Wednesday 17 June 2009

Slow logon time (again)

A common problem which delays logon times concerns IE branding. This issue seems random, effecting all Windows versions running IE 7.0 or IE 8.0. Testing this I found results not consistent, with some clients or servers showing a logon delay, but not a universal issue across all devices. On one system were the below fix was applied logon time was reduced from over 60 seconds to just 4 seconds!

By checking C:\Documents & Settings\%username%\Local Settings\Application Data\Microsoft\Internet Explorer\brndlog.txt shows if the problem exists. This log file records time taken for branding to be processed, from start to finish, this file should take nothing more than 2 to 4 seconds.

Microsoft reference this issuein: http://support.microsoft.com/kb/941158 which details a fix for IE 7.0 MS report the issue does not exist with IE 8.0. (support case open with MS for IE 8.0)

The fix for IE 7.0 requires a new registry entry adding to machines:
HKEY_LOCAL_MACHINE\SOFTWARE\Microsoft\Internet Explorer\Main\FeatureControl\FEATURE_PARSING_BRANDING_CMDLINE_FLAGS_KB941158
This key seems to completely disable branding, which I suppose is one why of bypassing the issue, although I’ve never come across a fix that requires a registry key with the KB number in the name, looks like a very rushed job.

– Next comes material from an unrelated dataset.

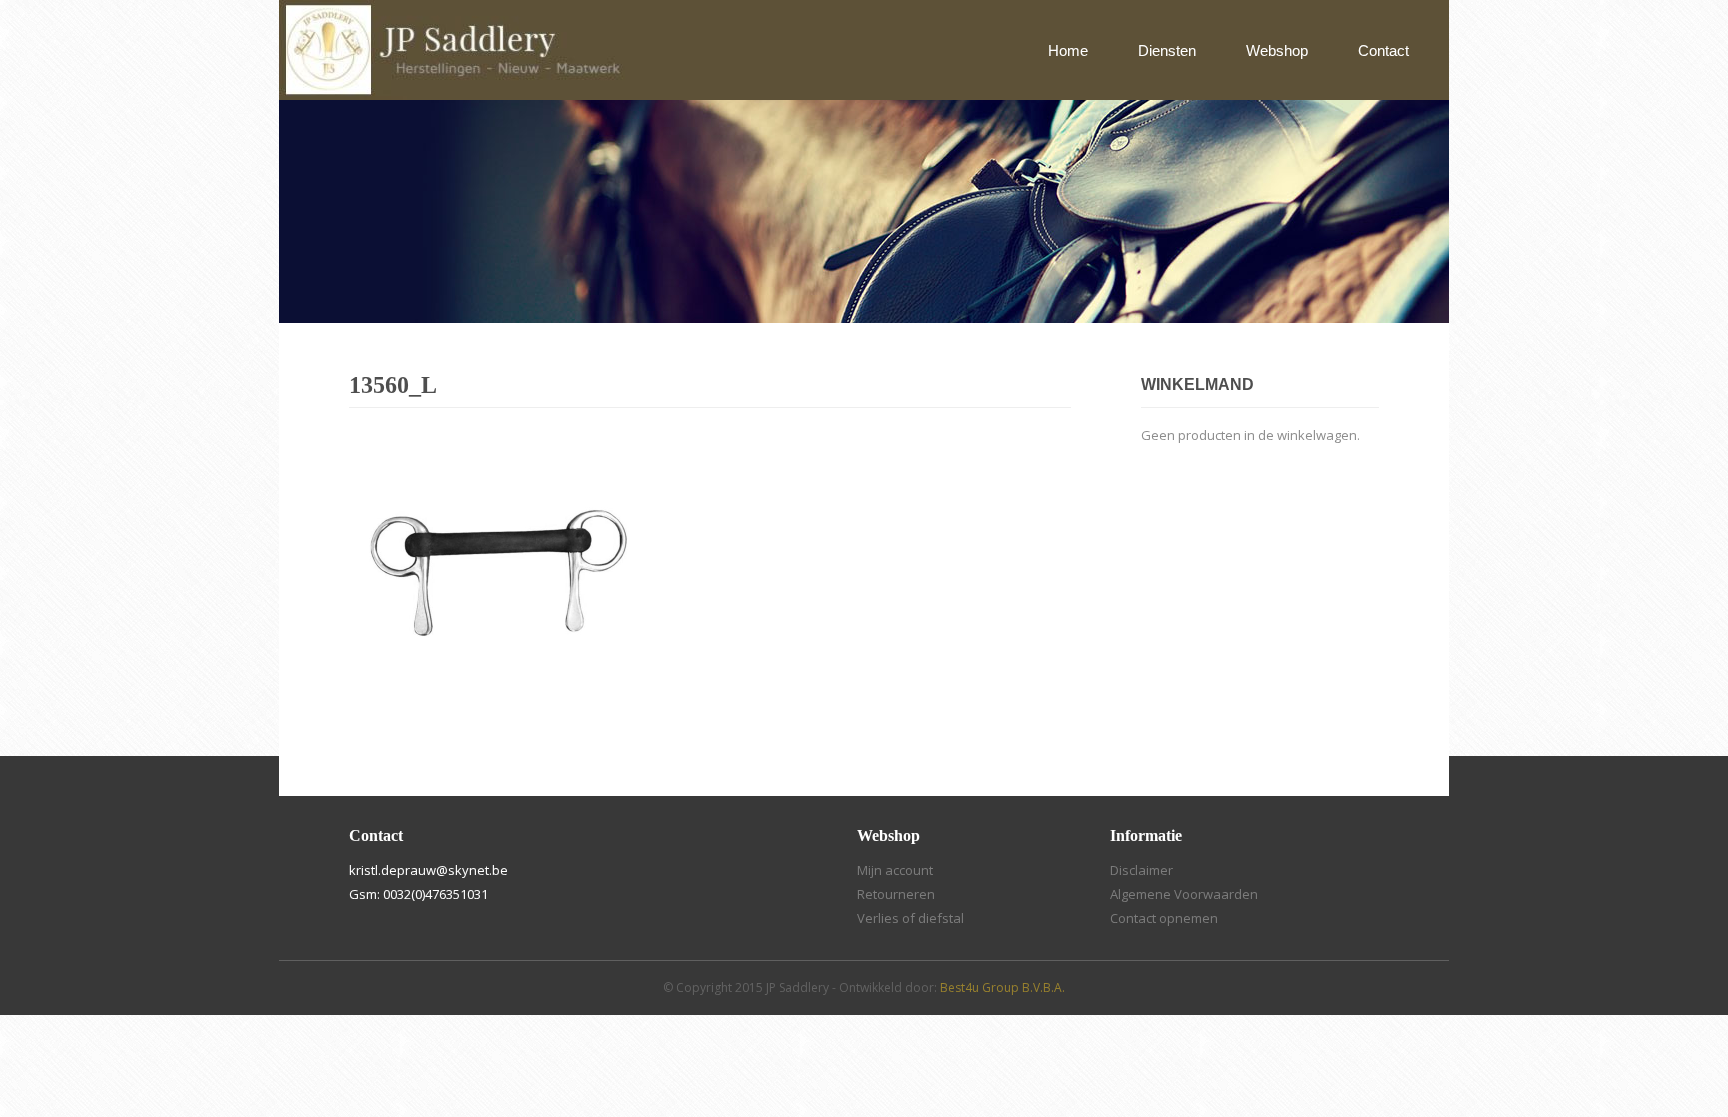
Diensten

The file responsible for branding is iedkc32.dll which is located in System32 and SysWOW64.

From a fixed IE 7.0 server, I have copied the above files across to a IE 8.0 server and proved this resolves the issue, although that’s not really a logon term fix!

What size is your page file

Page file size is one of those questions that is often pushed to the bottom of the to do list. For a while with improvements in server hardware, the relevance and impact of this question faded, but with more servers running on x64 loaded with 16 GB or more memory, the question what size page file to use starts to crop up again. Should a server with 16GB memory really have a 4GB or larger page file? Looking just at terminal services, servers running SQL and Exchange have different requirements, it’s easy to see if you need to run a page file at all and if so what size. The simple way is to look at just three values:

Memory\Committed Bytes, (Committed Memory is just the total amount of memory all applications have requested)
Process\Working Set_Total (Working Set_total is what is actually been used)
Page File\% usage (page file usage should be the difference between the two values above)

So for example let’s take a Citrix server hosting 55 concurrent users ..
Memory\Committed Bytes = 6 GB
Process\Working Set_Total = 3.6 GB
Page File = 2 .4 GB
(Committed Memory minus Working Set = page file usage)

From these results we can see a server with 16 GB RAM only requires 6 GB memory to support the applications running, but in this example 2.4 GB is been paged out. So for this server the Page file could be reduce to a few hundred meg just to ensure if a process insists on accessing a page file it can.